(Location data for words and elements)
====

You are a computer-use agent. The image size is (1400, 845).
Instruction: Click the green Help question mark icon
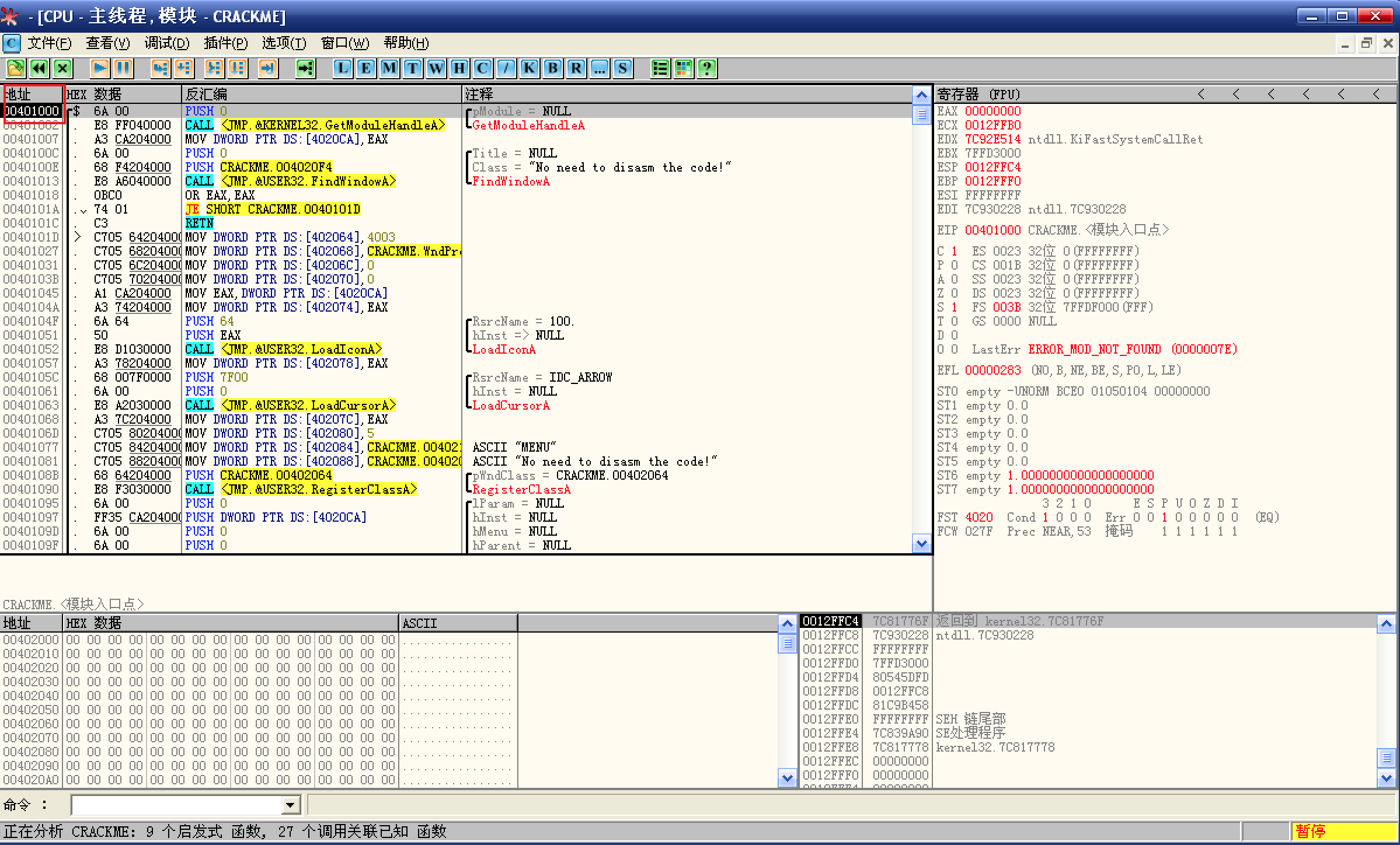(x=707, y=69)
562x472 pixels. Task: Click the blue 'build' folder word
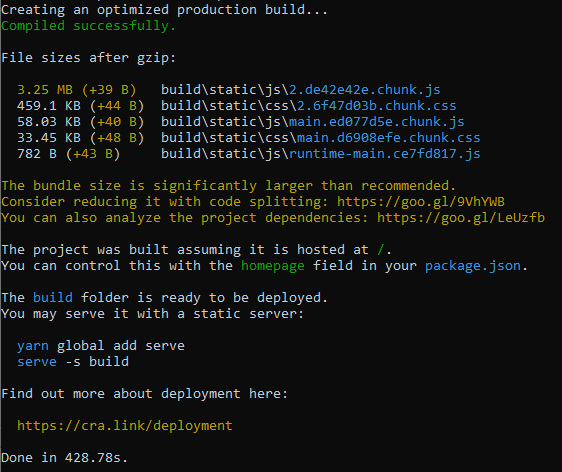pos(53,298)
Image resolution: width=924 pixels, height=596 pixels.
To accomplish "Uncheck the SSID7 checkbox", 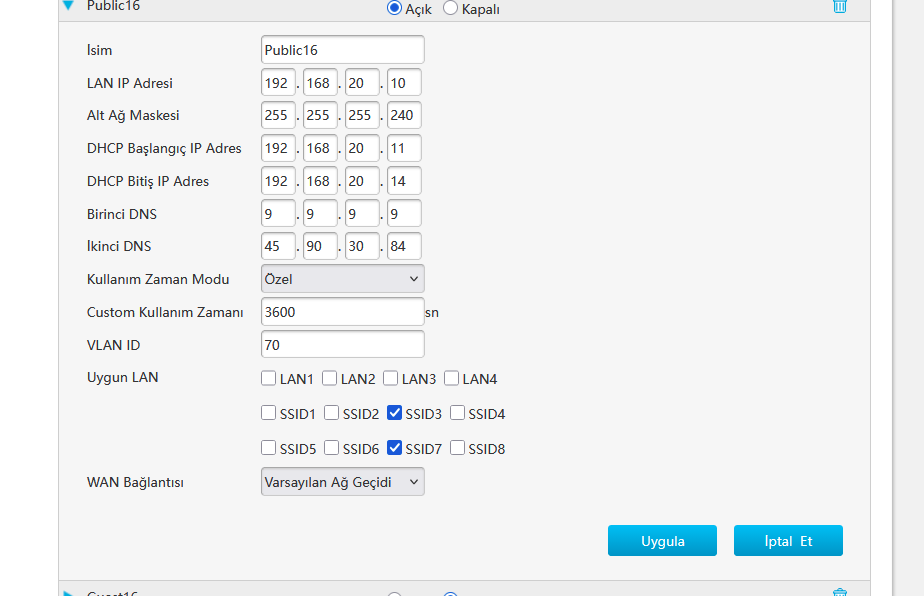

====

Instruction: Reproduce every one of the records above verbatim, omitting the pictures from your answer.

Final result:
You are a computer-use agent. The image size is (1400, 845).
Instruction: Click the green Help question mark icon
(x=707, y=69)
562x472 pixels. Task: Click the blue 'build' folder word
pos(53,298)
Image resolution: width=924 pixels, height=596 pixels.
To accomplish "Uncheck the SSID7 checkbox", 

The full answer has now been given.